### Exercise data
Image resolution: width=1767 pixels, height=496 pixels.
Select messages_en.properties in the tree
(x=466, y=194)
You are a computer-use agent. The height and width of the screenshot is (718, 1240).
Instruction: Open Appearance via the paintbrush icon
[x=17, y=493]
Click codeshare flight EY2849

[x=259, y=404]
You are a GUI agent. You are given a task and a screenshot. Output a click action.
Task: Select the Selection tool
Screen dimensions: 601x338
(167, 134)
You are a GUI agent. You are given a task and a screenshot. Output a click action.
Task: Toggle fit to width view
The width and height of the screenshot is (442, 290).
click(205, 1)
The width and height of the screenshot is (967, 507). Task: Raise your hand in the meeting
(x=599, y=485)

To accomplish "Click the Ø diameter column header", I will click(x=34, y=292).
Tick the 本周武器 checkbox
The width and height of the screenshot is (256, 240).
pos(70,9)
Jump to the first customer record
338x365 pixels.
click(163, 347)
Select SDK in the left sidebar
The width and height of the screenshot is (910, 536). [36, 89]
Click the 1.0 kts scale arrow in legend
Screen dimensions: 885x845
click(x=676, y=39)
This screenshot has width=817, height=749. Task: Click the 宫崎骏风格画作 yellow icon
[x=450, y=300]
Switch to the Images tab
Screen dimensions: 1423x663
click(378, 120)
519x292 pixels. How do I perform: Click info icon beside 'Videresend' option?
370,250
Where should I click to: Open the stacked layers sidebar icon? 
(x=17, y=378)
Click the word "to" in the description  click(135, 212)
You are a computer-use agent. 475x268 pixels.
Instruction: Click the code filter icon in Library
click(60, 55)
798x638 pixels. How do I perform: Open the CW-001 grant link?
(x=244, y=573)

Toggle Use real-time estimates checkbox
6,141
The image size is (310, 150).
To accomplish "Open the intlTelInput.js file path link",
######
What you are asked to do => Can you rewrite all the rows above as a Markdown table with a Line column for the row number and a Text column for its wording, leaving out blank lines?

Solved exercise =>
| Line | Text |
|---|---|
| 1 | Image resolution: width=1767 pixels, height=496 pixels. |
| 2 | Select messages_en.properties in the tree |
| 3 | (x=466, y=194) |
| 4 | You are a computer-use agent. The height and width of the screenshot is (718, 1240). |
| 5 | Instruction: Open Appearance via the paintbrush icon |
| 6 | [x=17, y=493] |
| 7 | Click codeshare flight EY2849 |
| 8 | [x=259, y=404] |
| 9 | You are a GUI agent. You are given a task and a screenshot. Output a click action. |
| 10 | Task: Select the Selection tool |
| 11 | Screen dimensions: 601x338 |
| 12 | (167, 134) |
| 13 | You are a GUI agent. You are given a task and a screenshot. Output a click action. |
| 14 | Task: Toggle fit to width view |
| 15 | The width and height of the screenshot is (442, 290). |
| 16 | click(205, 1) |
| 17 | The width and height of the screenshot is (967, 507). Task: Raise your hand in the meeting |
| 18 | (x=599, y=485) |
| 19 | To accomplish "Click the Ø diameter column header", I will click(x=34, y=292). |
| 20 | Tick the 本周武器 checkbox |
| 21 | The width and height of the screenshot is (256, 240). |
| 22 | pos(70,9) |
| 23 | Jump to the first customer record |
| 24 | 338x365 pixels. |
| 25 | click(163, 347) |
| 26 | Select SDK in the left sidebar |
| 27 | The width and height of the screenshot is (910, 536). [36, 89] |
| 28 | Click the 1.0 kts scale arrow in legend |
| 29 | Screen dimensions: 885x845 |
| 30 | click(x=676, y=39) |
| 31 | This screenshot has width=817, height=749. Task: Click the 宫崎骏风格画作 yellow icon |
| 32 | [x=450, y=300] |
| 33 | Switch to the Images tab |
| 34 | Screen dimensions: 1423x663 |
| 35 | click(378, 120) |
| 36 | 519x292 pixels. How do I perform: Click info icon beside 'Videresend' option? |
| 37 | 370,250 |
| 38 | Where should I click to: Open the stacked layers sidebar icon?  |
| 39 | (x=17, y=378) |
| 40 | Click the word "to" in the description  click(135, 212) |
| 41 | You are a computer-use agent. 475x268 pixels. |
| 42 | Instruction: Click the code filter icon in Library |
| 43 | click(60, 55) |
| 44 | 798x638 pixels. How do I perform: Open the CW-001 grant link? |
| 45 | (x=244, y=573) |
| 46 | Toggle Use real-time estimates checkbox |
| 47 | 6,141 |
| 48 | The image size is (310, 150). |
| 49 | To accomplish "Open the intlTelInput.js file path link", |